Assignment: Copy, please, the line with "Click the browser back arrow" and each line that follows it through the end of the data below, exactly as given and without pictures.
(Data section Opens)
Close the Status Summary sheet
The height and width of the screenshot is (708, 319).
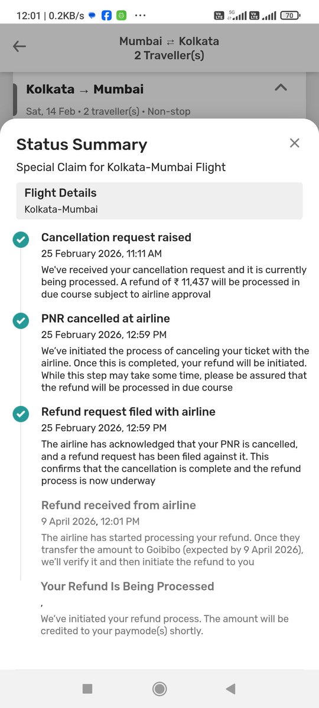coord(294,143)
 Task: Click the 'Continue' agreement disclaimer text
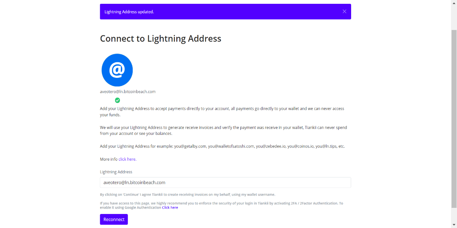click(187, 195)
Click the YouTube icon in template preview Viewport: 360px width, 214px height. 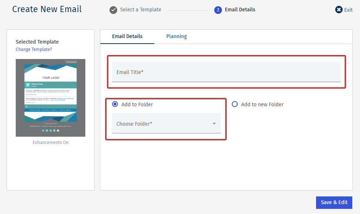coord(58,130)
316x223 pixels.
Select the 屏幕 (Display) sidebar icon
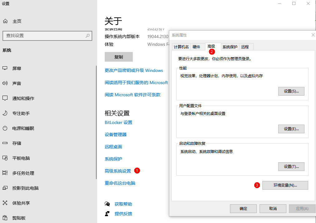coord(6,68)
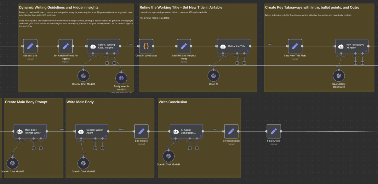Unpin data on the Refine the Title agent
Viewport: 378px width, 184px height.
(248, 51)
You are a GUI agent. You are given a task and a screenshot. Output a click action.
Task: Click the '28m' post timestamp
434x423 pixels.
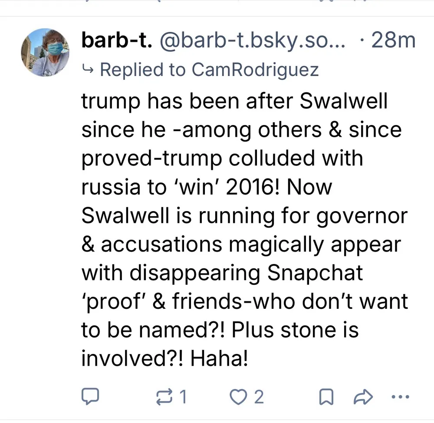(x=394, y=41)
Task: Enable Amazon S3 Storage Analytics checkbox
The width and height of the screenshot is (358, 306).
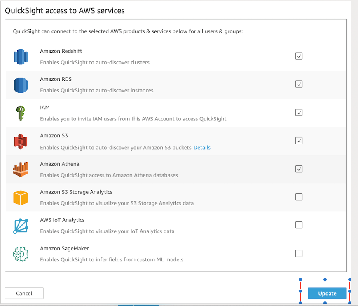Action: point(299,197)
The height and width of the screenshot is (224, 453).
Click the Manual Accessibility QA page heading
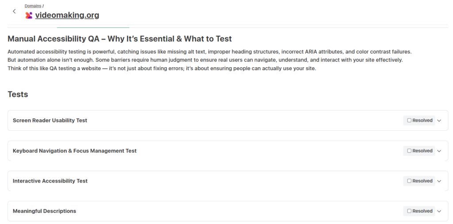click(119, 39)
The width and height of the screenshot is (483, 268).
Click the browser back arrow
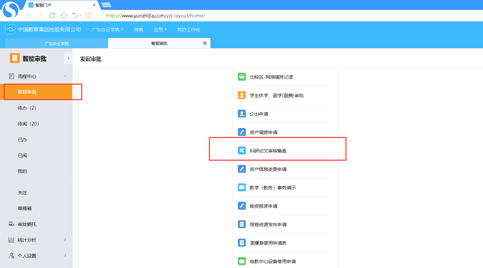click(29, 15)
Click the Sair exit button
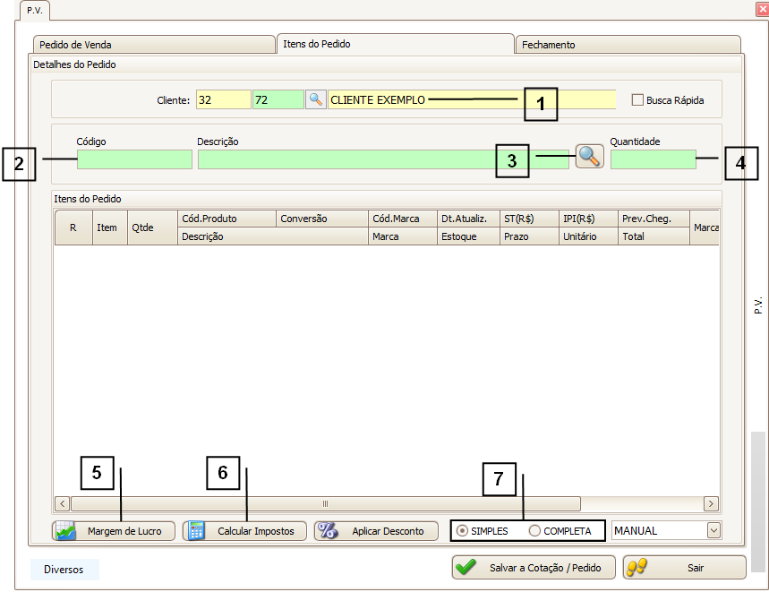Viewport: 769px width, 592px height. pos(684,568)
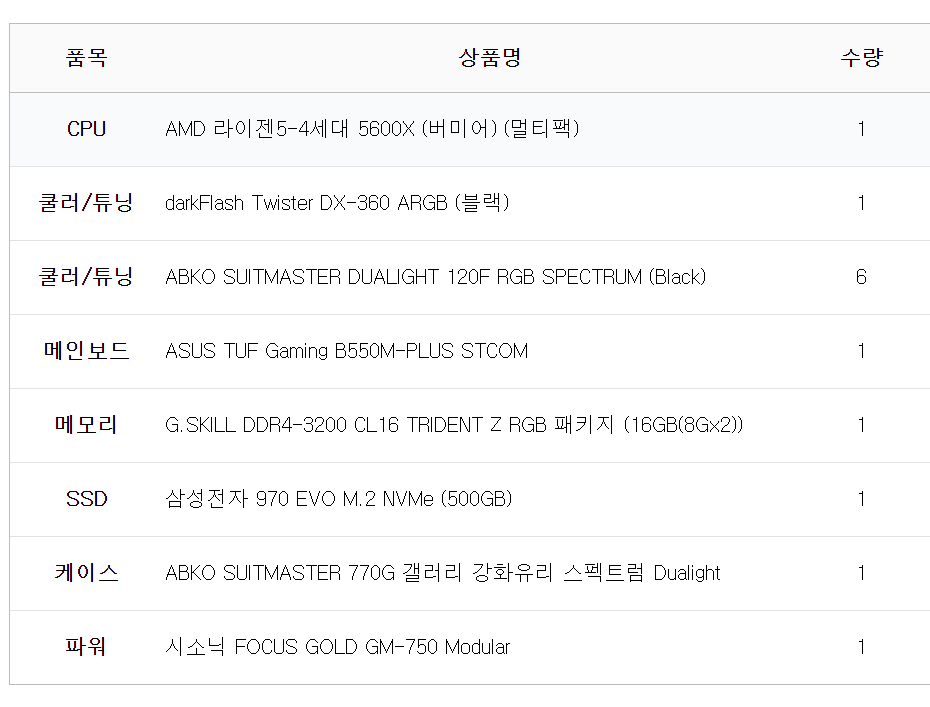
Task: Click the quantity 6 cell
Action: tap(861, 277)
(Data section Closes)
Exercise answer:
Click the browser back arrow
click(29, 15)
Click the Sair exit button
Viewport: 769px width, 592px height. pos(684,568)
Task: Click the quantity 6 cell
Action: tap(861, 277)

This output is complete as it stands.